Task brief
Give again the lines of the data from its first line through the line with "Given: Click the Po- field with FEL_PO0120". Change nothing.
....
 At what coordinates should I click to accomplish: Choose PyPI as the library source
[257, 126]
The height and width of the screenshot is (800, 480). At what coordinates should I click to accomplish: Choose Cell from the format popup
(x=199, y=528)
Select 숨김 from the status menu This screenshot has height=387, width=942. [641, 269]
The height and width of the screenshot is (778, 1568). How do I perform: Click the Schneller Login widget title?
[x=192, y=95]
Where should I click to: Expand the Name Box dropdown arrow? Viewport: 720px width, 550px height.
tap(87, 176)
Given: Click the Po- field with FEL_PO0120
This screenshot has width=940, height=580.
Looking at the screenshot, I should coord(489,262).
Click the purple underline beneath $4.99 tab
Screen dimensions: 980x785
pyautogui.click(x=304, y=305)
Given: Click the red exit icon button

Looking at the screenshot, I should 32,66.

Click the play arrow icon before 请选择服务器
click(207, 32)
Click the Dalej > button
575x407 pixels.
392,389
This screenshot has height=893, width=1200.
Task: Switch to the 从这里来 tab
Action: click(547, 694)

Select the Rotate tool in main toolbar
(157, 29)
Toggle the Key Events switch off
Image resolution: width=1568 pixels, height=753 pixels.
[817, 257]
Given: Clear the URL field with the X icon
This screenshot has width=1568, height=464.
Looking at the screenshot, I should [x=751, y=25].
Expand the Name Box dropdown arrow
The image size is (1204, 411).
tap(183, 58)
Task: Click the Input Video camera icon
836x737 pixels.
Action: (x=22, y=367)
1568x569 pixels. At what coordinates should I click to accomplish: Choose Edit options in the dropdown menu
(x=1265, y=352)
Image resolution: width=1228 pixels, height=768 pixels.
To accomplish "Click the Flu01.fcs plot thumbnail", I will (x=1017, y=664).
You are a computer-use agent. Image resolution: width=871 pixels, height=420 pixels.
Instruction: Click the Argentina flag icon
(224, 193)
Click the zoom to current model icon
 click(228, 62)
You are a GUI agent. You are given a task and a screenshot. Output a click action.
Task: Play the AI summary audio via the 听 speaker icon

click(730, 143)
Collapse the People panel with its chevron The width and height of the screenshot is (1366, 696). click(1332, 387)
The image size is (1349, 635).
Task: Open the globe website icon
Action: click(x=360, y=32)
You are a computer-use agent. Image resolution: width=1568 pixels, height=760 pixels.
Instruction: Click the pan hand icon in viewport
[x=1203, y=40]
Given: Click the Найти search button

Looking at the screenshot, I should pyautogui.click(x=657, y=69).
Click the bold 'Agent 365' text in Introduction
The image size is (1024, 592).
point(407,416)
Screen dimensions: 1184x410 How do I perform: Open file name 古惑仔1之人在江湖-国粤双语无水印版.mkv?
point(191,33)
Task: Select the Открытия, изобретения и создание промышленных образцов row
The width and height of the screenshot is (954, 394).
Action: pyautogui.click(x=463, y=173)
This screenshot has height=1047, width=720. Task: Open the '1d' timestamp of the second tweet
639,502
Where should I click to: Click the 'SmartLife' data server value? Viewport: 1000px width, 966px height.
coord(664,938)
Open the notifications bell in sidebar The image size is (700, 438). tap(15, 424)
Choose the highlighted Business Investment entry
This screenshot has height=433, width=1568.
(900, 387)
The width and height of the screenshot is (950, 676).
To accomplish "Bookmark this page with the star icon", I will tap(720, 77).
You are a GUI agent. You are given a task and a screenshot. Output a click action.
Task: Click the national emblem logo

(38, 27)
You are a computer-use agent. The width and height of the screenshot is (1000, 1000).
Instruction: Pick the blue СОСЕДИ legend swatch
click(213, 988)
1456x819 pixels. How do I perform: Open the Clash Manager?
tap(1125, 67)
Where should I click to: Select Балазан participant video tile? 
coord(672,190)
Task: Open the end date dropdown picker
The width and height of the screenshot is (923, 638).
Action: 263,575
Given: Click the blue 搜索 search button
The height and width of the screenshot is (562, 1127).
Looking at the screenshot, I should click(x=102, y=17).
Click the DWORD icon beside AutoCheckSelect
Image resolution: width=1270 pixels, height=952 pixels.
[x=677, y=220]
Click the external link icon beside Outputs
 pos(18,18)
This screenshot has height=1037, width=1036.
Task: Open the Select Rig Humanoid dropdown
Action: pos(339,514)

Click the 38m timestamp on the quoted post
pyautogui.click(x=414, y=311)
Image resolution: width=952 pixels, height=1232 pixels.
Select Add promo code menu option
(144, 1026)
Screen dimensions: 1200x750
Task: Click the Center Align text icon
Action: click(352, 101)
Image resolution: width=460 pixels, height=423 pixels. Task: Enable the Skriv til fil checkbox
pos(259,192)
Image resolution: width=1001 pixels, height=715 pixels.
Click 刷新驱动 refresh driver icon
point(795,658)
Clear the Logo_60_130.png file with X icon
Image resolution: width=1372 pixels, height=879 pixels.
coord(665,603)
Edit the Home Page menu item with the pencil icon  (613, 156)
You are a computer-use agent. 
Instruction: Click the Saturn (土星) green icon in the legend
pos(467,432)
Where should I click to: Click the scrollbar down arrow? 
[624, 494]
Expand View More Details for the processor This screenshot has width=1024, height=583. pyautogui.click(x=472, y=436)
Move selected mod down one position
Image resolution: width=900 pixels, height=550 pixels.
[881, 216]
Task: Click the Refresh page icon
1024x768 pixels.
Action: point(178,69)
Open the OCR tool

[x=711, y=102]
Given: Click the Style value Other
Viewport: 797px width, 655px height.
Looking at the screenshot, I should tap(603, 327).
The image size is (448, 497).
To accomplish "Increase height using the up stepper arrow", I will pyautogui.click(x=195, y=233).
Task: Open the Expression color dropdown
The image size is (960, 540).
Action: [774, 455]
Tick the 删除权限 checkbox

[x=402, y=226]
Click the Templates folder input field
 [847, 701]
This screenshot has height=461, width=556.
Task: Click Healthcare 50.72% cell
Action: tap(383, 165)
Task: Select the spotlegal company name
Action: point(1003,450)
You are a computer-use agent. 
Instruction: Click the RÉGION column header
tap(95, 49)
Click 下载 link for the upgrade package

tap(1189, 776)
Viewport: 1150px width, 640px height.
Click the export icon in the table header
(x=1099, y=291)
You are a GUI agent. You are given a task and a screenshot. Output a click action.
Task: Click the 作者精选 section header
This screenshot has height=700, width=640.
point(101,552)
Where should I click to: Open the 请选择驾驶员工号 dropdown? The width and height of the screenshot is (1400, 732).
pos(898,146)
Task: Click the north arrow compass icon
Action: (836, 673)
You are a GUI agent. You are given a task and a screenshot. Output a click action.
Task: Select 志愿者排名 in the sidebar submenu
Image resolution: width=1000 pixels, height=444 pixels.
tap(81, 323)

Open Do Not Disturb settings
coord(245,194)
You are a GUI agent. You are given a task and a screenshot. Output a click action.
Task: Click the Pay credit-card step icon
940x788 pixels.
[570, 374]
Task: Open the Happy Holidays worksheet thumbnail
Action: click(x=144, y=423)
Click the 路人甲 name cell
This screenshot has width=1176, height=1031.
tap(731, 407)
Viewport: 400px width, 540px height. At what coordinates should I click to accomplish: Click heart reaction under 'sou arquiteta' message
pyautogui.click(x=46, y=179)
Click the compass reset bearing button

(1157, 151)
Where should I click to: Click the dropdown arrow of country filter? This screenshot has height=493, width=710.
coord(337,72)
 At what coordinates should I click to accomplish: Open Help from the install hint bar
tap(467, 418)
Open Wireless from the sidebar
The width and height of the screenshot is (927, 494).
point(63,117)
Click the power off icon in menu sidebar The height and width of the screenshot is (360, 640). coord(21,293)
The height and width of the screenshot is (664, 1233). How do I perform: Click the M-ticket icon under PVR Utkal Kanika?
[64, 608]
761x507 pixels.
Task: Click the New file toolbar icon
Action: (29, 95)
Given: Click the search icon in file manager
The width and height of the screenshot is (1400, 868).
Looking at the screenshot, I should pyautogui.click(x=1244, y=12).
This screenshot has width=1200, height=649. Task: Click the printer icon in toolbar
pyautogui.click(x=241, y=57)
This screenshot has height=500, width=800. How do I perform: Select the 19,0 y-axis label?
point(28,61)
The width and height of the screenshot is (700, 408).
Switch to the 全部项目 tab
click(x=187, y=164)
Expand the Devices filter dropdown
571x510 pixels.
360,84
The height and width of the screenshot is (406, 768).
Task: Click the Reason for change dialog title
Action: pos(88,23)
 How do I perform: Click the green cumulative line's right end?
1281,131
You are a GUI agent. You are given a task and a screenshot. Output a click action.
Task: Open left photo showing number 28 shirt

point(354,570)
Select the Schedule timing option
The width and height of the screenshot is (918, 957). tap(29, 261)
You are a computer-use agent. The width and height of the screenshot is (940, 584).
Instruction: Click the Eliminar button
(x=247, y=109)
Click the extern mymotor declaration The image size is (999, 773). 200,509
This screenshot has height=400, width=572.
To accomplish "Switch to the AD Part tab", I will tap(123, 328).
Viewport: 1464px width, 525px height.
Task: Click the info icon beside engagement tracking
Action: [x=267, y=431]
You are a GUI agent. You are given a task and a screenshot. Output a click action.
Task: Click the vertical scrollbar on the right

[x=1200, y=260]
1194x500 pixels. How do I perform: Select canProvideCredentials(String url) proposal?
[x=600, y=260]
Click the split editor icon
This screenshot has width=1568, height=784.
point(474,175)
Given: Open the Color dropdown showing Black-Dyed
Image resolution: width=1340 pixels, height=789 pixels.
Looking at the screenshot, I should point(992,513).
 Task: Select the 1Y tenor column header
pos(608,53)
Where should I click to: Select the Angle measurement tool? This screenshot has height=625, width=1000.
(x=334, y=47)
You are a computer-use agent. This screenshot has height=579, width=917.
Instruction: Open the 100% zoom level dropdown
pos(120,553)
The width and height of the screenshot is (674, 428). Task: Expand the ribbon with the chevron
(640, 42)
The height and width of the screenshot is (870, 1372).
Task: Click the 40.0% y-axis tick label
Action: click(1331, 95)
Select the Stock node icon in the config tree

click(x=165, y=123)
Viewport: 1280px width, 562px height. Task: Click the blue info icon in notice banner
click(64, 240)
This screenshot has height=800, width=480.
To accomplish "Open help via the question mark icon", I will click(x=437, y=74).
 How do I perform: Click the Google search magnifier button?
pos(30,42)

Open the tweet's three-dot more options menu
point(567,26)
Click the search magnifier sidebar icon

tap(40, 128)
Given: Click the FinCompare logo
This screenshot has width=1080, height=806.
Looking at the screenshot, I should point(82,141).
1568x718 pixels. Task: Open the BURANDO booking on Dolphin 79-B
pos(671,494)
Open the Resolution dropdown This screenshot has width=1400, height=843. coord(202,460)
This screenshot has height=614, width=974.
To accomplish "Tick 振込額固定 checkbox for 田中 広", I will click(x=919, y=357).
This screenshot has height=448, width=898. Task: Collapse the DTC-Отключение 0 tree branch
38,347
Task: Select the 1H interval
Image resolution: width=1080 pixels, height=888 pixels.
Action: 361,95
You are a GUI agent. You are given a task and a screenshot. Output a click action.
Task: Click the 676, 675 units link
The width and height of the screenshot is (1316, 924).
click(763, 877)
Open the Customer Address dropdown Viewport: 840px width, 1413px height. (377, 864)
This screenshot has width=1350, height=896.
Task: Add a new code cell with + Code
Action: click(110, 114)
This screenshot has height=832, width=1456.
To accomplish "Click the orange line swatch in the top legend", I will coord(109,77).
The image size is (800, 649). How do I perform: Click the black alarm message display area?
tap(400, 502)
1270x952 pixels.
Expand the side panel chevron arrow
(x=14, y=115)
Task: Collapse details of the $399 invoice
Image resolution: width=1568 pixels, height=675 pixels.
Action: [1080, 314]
....
Reply
 At what coordinates should I click to accomplish: Choose PyPI as the library source
[257, 126]
The height and width of the screenshot is (800, 480). At what coordinates should I click to accomplish: Choose Cell from the format popup
(x=199, y=528)
Select 숨김 from the status menu This screenshot has height=387, width=942. [641, 269]
The height and width of the screenshot is (778, 1568). How do I perform: Click the Schneller Login widget title?
[x=192, y=95]
Where should I click to: Expand the Name Box dropdown arrow? Viewport: 720px width, 550px height.
tap(87, 176)
Given: Click the Po- field with FEL_PO0120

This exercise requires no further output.